In the summer of 1980 my son Graham, who was five, and the next-door neighbo, had signed up to participate in McDonald’s sidekick soccer and had gone to the school playground, on the other side of the fence, to practice. My younger son, Alistair, who was turning three that August, wanted to go too, but I said no as he had been sick. He asked if he could play outside on the doorstep and I consented. I was sitting on the couch and dozed off as I had been up late the night before. When I awoke, Alistair was gone and Graham and Aubrey were just returning, but no little brother in tow. I jumped in the car and started driving towards the back entrance of the school, knowing the little rat had gone looking for Graham, however, there was no Alistair. I drove around the block and pulled into the driveway where a police car was parked. Turns out the officer had seen this little blonde boy walking down the busy street about a half-mile from our house, so he stopped to find out what he was up to. He asked his name which was provided, and his age, which he was told was four. I laughed and replied that he wasn’t yet three (he was a big kid from birth.) The great thing was that Alistair was able to tell the officer where he lived and was brought straight home, and we all had a good chuckle. No lectures, no recriminations, just a kids-will-be-kids moment. I’m just glad my little guy knew the way home and wasn’t afraid to talk. Of course, that was no surprise. I once admonished him for talking to strangers and he said, “Why? I like to!” I think I said it more out of sympathy for the people who would have to hear his motor mouth than any fear of “stranger danger!”

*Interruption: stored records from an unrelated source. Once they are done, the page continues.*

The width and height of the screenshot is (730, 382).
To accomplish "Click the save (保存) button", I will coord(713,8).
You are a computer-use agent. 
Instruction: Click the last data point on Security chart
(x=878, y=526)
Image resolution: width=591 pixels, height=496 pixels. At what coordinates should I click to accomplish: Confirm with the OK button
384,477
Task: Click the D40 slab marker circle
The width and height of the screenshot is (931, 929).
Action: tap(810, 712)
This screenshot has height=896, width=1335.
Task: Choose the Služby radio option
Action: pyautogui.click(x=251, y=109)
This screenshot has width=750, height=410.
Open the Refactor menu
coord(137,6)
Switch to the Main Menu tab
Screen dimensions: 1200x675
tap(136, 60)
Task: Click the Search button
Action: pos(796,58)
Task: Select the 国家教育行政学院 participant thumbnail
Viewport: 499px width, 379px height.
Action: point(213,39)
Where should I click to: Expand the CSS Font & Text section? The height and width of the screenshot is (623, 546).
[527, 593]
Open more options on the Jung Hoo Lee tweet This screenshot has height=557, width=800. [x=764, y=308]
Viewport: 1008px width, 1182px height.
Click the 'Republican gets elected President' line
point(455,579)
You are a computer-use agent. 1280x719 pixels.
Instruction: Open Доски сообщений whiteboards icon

I’m lucky that when my 2yo wanders off or “disappears” I have a crew of 4 other kids to fan out and find him. Also that’s 5 sets of eyes watching him. We were at JC Penney’s the other day (me, my 3 girls and the 2yo) and the kids were just there. I wasn’t really watching them because I knew they were watching each other (the girls are 12, almost 10 and 6). When I would notice they weren’t around I’d call for one of them or I’d ask loudly where Jack was and one of them would answer me.
There was 1 moment when no one knew where Jack was. It was right when we were leaving and we all started towards the door but after 2 steps I counted heads. The girls kind of freaked, spreading out through the girls clothing section. They found him in a corner, sitting on a shelf and giggling like mad. He was hiding.
On the topic of hiding in stores. I remember the one time my parents ever freaked out about one of use missing. My brother was around 3 I guess and it was right after the Adam Walsh thing. I would have been 5. We were at a department store and we realized my brother was “missing”. We called and called for him, my parents getting more panicked by the second which left me in tears. The employees even got involved and after 15-20 minutes of searching they found him hiding in the clothes racks. It had been a joke until they started screaming for him and then he got scared he was in trouble and was afraid to come out or say anything.
Despite that we were always free-range kids. I feel bad now thinking about how I would get on my bike at 13/14 years old and just go, never telling anyone I was leaving or where I was going. No cell phones, no money on me. I’d ride for hours and hours. My mom never seemed fazed when I’d get back. I’m sure inside she was frantic every time. At 16 I was taking the L into downtown Chicago on my own (my dad made me the 1st time). I’d tell my mom I was leaving and might have a few bucks for food, some bus tokens and a couple quarters for the phone but I never knew when I’d be back. I don’t know how my mom wasn’t a constant wreck, lol.
When I was little, my family was vacationing in California. One day I wandered too far down the beach (I remember thinking I just hadn’t walked far enough to my family). Freaked out my parents, who did the proper thing of notifying lifeguards and… strangers. I remember the guy who found me. A perfect stranger who was just helping out. Wound up becoming a long-distance friend of the family.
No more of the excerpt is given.